Data for locating visible targets>
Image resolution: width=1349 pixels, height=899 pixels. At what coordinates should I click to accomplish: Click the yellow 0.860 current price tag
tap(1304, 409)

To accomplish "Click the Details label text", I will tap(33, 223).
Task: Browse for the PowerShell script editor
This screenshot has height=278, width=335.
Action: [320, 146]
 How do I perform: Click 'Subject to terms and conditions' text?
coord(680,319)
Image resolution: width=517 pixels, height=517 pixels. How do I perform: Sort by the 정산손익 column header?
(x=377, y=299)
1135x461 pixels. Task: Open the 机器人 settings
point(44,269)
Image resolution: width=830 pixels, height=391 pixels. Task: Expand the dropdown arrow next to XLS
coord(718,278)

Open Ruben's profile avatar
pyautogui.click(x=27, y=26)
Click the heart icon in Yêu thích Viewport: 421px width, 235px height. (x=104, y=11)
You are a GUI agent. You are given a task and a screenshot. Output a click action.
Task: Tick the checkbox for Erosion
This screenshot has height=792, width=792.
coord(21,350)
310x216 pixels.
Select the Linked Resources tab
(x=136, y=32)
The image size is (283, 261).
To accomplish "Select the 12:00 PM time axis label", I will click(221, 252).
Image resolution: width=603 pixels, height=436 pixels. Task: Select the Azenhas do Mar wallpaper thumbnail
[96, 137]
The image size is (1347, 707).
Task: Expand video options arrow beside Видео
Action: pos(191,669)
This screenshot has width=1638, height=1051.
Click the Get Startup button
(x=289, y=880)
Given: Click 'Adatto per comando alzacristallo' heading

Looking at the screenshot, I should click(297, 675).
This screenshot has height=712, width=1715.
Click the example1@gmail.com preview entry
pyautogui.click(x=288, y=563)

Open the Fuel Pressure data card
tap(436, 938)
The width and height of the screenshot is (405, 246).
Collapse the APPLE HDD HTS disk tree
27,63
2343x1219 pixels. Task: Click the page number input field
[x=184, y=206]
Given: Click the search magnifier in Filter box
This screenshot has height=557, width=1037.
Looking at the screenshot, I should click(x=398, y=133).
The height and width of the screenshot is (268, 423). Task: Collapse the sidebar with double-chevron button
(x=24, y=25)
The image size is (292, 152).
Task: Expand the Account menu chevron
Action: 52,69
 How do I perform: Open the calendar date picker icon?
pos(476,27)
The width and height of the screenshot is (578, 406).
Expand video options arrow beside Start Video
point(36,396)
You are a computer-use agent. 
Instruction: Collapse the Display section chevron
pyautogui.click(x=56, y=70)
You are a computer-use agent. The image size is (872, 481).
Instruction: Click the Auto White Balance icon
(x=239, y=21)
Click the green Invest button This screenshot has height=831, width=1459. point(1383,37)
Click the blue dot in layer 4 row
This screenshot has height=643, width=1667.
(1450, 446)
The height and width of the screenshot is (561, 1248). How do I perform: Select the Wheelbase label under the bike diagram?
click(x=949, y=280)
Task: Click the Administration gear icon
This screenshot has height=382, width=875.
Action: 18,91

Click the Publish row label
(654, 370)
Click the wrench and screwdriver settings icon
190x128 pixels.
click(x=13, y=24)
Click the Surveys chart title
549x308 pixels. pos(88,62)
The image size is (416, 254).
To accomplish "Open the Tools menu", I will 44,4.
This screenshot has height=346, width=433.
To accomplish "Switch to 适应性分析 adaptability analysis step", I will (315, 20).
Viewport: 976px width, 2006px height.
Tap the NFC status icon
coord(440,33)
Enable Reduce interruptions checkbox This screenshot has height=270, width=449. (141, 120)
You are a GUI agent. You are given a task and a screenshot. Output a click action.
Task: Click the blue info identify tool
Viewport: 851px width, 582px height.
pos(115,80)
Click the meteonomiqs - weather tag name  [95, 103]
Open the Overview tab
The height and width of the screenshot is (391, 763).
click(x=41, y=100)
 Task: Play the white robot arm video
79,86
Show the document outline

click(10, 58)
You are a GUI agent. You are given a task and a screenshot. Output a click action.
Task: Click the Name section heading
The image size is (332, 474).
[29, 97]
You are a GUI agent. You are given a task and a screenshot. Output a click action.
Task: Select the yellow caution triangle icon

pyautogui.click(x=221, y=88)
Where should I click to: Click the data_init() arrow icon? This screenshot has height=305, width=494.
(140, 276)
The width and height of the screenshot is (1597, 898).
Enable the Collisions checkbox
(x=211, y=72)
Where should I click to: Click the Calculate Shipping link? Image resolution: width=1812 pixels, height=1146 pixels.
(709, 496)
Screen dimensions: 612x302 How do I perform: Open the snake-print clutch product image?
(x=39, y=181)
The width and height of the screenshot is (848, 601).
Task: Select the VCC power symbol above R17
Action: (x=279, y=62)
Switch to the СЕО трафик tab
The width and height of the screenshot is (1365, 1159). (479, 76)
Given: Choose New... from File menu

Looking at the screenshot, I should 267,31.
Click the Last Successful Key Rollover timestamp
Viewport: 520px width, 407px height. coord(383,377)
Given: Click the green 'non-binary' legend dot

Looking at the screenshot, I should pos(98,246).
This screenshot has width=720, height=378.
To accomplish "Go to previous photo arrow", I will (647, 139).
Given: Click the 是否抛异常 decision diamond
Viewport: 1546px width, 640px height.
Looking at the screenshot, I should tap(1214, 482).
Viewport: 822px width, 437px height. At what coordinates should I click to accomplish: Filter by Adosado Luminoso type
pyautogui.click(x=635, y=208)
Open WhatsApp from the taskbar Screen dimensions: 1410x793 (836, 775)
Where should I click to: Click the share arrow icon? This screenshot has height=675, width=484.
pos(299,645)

PROBLEM REQUIREMENTS> Express these lines as a numbered list, omitting blank lines and covering every one of the records.

TASK ANSWER>
1. Image resolution: width=1349 pixels, height=899 pixels. At what coordinates should I click to accomplish: Click the yellow 0.860 current price tag
2. tap(1304, 409)
3. To accomplish "Click the Details label text", I will tap(33, 223).
4. Task: Browse for the PowerShell script editor
5. This screenshot has height=278, width=335.
6. Action: [320, 146]
7.  How do I perform: Click 'Subject to terms and conditions' text?
8. coord(680,319)
9. Image resolution: width=517 pixels, height=517 pixels. How do I perform: Sort by the 정산손익 column header?
10. (x=377, y=299)
11. 1135x461 pixels. Task: Open the 机器人 settings
12. point(44,269)
13. Image resolution: width=830 pixels, height=391 pixels. Task: Expand the dropdown arrow next to XLS
14. coord(718,278)
15. Open Ruben's profile avatar
16. pyautogui.click(x=27, y=26)
17. Click the heart icon in Yêu thích Viewport: 421px width, 235px height. (x=104, y=11)
18. You are a GUI agent. You are given a task and a screenshot. Output a click action.
19. Task: Tick the checkbox for Erosion
20. This screenshot has height=792, width=792.
21. coord(21,350)
22. 310x216 pixels.
23. Select the Linked Resources tab
24. (x=136, y=32)
25. The image size is (283, 261).
26. To accomplish "Select the 12:00 PM time axis label", I will click(221, 252).
27. Image resolution: width=603 pixels, height=436 pixels. Task: Select the Azenhas do Mar wallpaper thumbnail
28. [96, 137]
29. The image size is (1347, 707).
30. Task: Expand video options arrow beside Видео
31. Action: pos(191,669)
32. This screenshot has width=1638, height=1051.
33. Click the Get Startup button
34. (x=289, y=880)
35. Given: Click 'Adatto per comando alzacristallo' heading
36. Looking at the screenshot, I should click(297, 675).
37. This screenshot has height=712, width=1715.
38. Click the example1@gmail.com preview entry
39. pyautogui.click(x=288, y=563)
40. Open the Fuel Pressure data card
41. tap(436, 938)
42. The width and height of the screenshot is (405, 246).
43. Collapse the APPLE HDD HTS disk tree
44. 27,63
45. 2343x1219 pixels. Task: Click the page number input field
46. [x=184, y=206]
47. Given: Click the search magnifier in Filter box
48. This screenshot has height=557, width=1037.
49. Looking at the screenshot, I should click(x=398, y=133).
50. The height and width of the screenshot is (268, 423). Task: Collapse the sidebar with double-chevron button
51. (x=24, y=25)
52. The image size is (292, 152).
53. Task: Expand the Account menu chevron
54. Action: 52,69
55.  How do I perform: Open the calendar date picker icon?
56. pos(476,27)
57. The width and height of the screenshot is (578, 406).
58. Expand video options arrow beside Start Video
59. point(36,396)
60. You are a computer-use agent. 
61. Instruction: Collapse the Display section chevron
62. pyautogui.click(x=56, y=70)
63. You are a computer-use agent. The image size is (872, 481).
64. Instruction: Click the Auto White Balance icon
65. (x=239, y=21)
66. Click the green Invest button This screenshot has height=831, width=1459. point(1383,37)
67. Click the blue dot in layer 4 row
68. This screenshot has height=643, width=1667.
69. (1450, 446)
70. The height and width of the screenshot is (561, 1248). How do I perform: Select the Wheelbase label under the bike diagram?
71. click(x=949, y=280)
72. Task: Click the Administration gear icon
73. This screenshot has height=382, width=875.
74. Action: 18,91
75. Click the Publish row label
76. (654, 370)
77. Click the wrench and screwdriver settings icon
78. 190x128 pixels.
79. click(x=13, y=24)
80. Click the Surveys chart title
81. 549x308 pixels. pos(88,62)
82. The image size is (416, 254).
83. To accomplish "Open the Tools menu", I will 44,4.
84. This screenshot has height=346, width=433.
85. To accomplish "Switch to 适应性分析 adaptability analysis step", I will (315, 20).
86. Viewport: 976px width, 2006px height.
87. Tap the NFC status icon
88. coord(440,33)
89. Enable Reduce interruptions checkbox This screenshot has height=270, width=449. (141, 120)
90. You are a GUI agent. You are given a task and a screenshot. Output a click action.
91. Task: Click the blue info identify tool
92. Viewport: 851px width, 582px height.
93. pos(115,80)
94. Click the meteonomiqs - weather tag name  [95, 103]
95. Open the Overview tab
96. The height and width of the screenshot is (391, 763).
97. click(x=41, y=100)
98.  Task: Play the white robot arm video
99. 79,86
100. Show the document outline
101. click(10, 58)
102. You are a GUI agent. You are given a task and a screenshot. Output a click action.
103. Task: Click the Name section heading
104. The image size is (332, 474).
105. [29, 97]
106. You are a GUI agent. You are given a task and a screenshot. Output a click action.
107. Task: Select the yellow caution triangle icon
108. pyautogui.click(x=221, y=88)
109. Where should I click to: Click the data_init() arrow icon? This screenshot has height=305, width=494.
110. (140, 276)
111. The width and height of the screenshot is (1597, 898).
112. Enable the Collisions checkbox
113. (x=211, y=72)
114. Where should I click to: Click the Calculate Shipping link? Image resolution: width=1812 pixels, height=1146 pixels.
115. (709, 496)
116. Screen dimensions: 612x302 How do I perform: Open the snake-print clutch product image?
117. (x=39, y=181)
118. The width and height of the screenshot is (848, 601).
119. Task: Select the VCC power symbol above R17
120. Action: (x=279, y=62)
121. Switch to the СЕО трафик tab
122. The width and height of the screenshot is (1365, 1159). (479, 76)
123. Given: Choose New... from File menu
124. Looking at the screenshot, I should 267,31.
125. Click the Last Successful Key Rollover timestamp
126. Viewport: 520px width, 407px height. coord(383,377)
127. Given: Click the green 'non-binary' legend dot
128. Looking at the screenshot, I should pos(98,246).
129. This screenshot has width=720, height=378.
130. To accomplish "Go to previous photo arrow", I will (647, 139).
131. Given: Click the 是否抛异常 decision diamond
132. Viewport: 1546px width, 640px height.
133. Looking at the screenshot, I should tap(1214, 482).
134. Viewport: 822px width, 437px height. At what coordinates should I click to accomplish: Filter by Adosado Luminoso type
135. pyautogui.click(x=635, y=208)
136. Open WhatsApp from the taskbar Screen dimensions: 1410x793 (836, 775)
137. Where should I click to: Click the share arrow icon? This screenshot has height=675, width=484.
138. pos(299,645)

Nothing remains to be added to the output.